%%

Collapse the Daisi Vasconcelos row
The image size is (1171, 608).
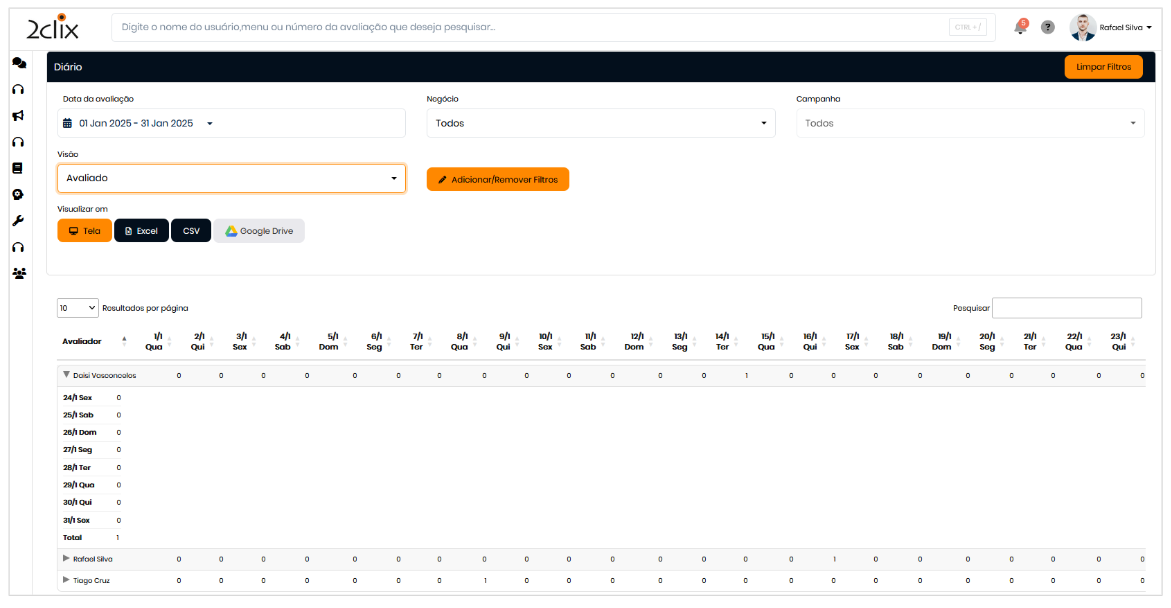(x=67, y=375)
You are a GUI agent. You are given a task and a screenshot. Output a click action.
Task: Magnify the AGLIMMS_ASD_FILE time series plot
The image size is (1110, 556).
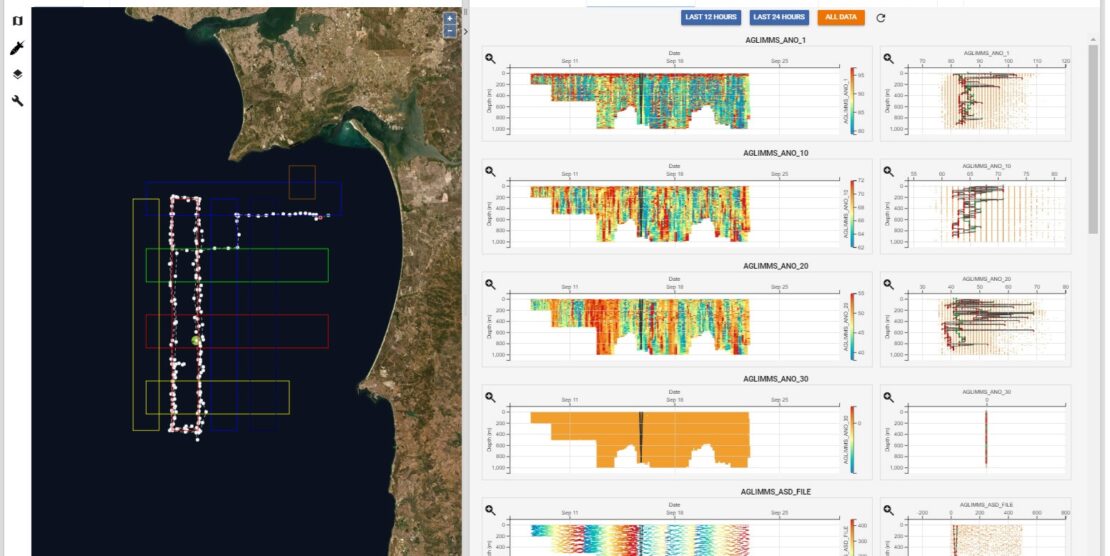491,510
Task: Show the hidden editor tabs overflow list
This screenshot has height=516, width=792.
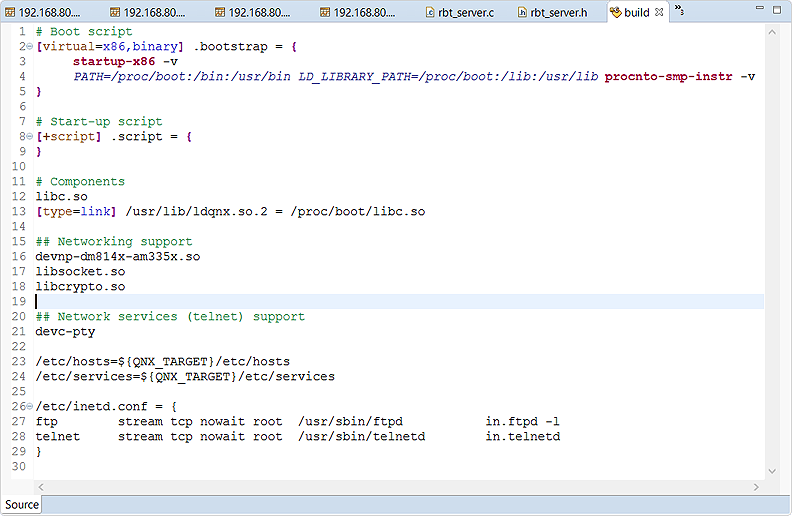Action: 678,10
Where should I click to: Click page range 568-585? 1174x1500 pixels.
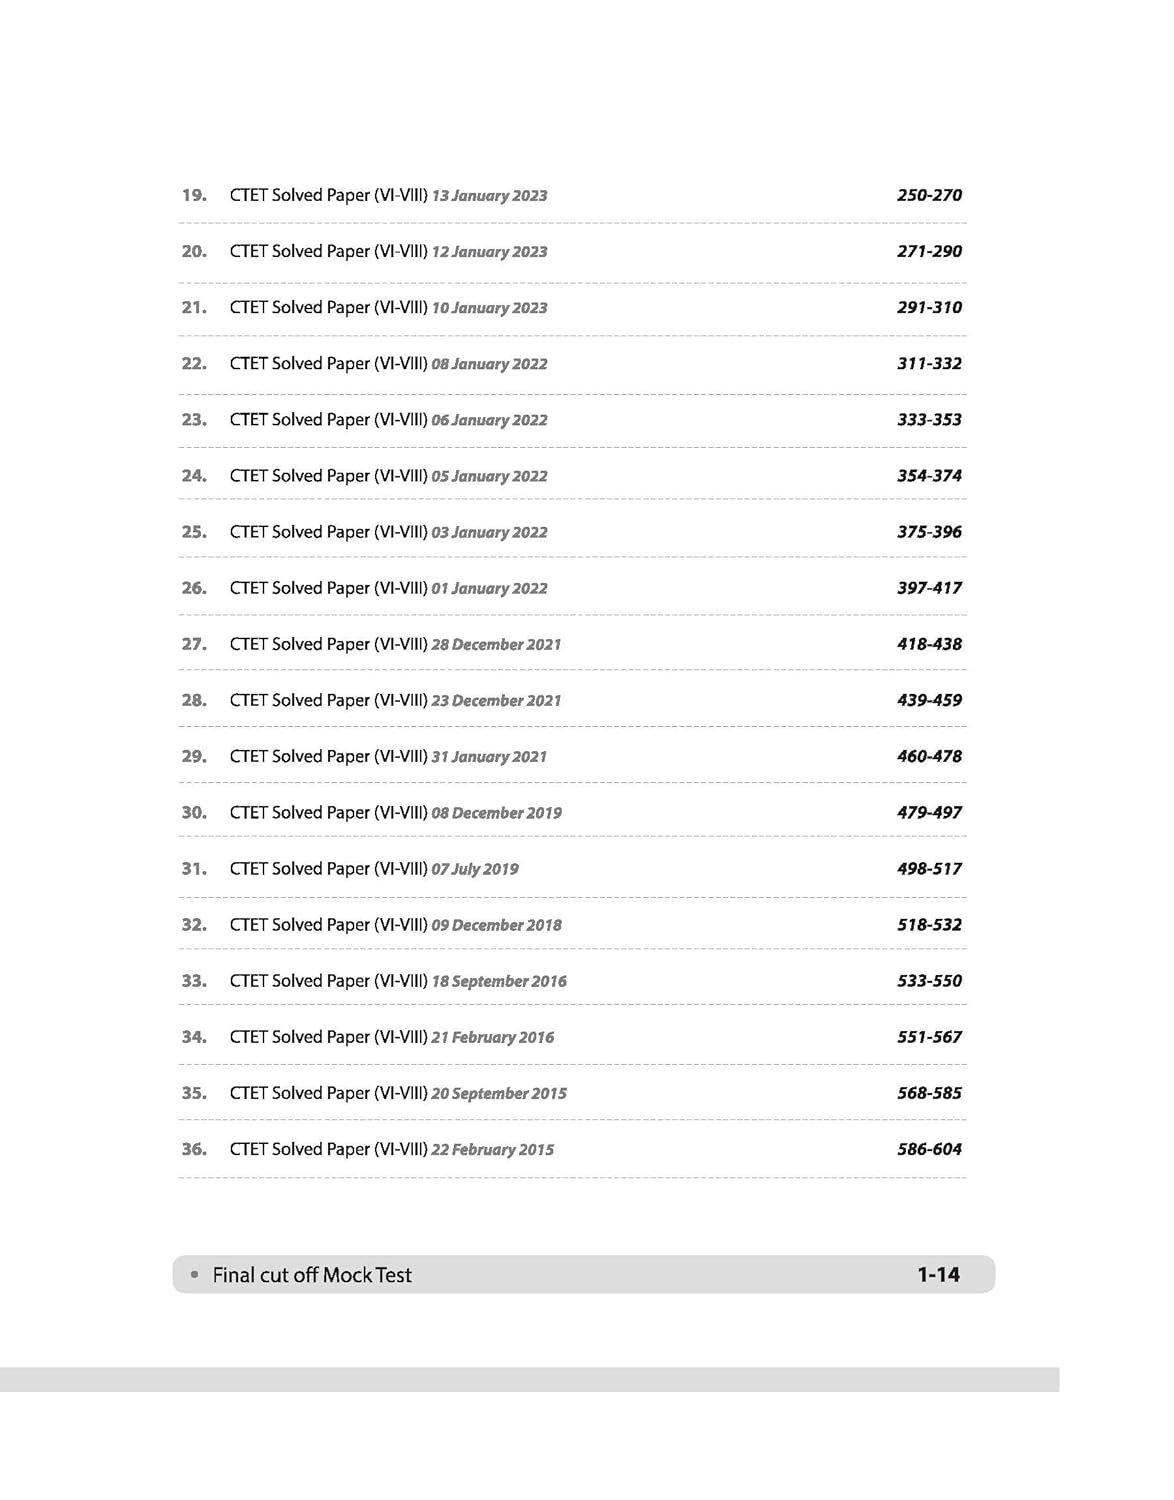coord(929,1093)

%%

◆ TASK OBJECTIVE: Repeat the entries faithfully. Any picture gets left out.

◆ SOLVED PROBLEM:
Collapse the Daisi Vasconcelos row
The image size is (1171, 608).
(x=67, y=375)
You are a GUI agent. You are given a task and a screenshot. Output a click action.
Task: Magnify the AGLIMMS_ASD_FILE time series plot
The image size is (1110, 556).
491,510
Task: Show the hidden editor tabs overflow list
This screenshot has height=516, width=792.
Action: 678,10
Where should I click to: Click page range 568-585? 1174x1500 pixels.
coord(929,1093)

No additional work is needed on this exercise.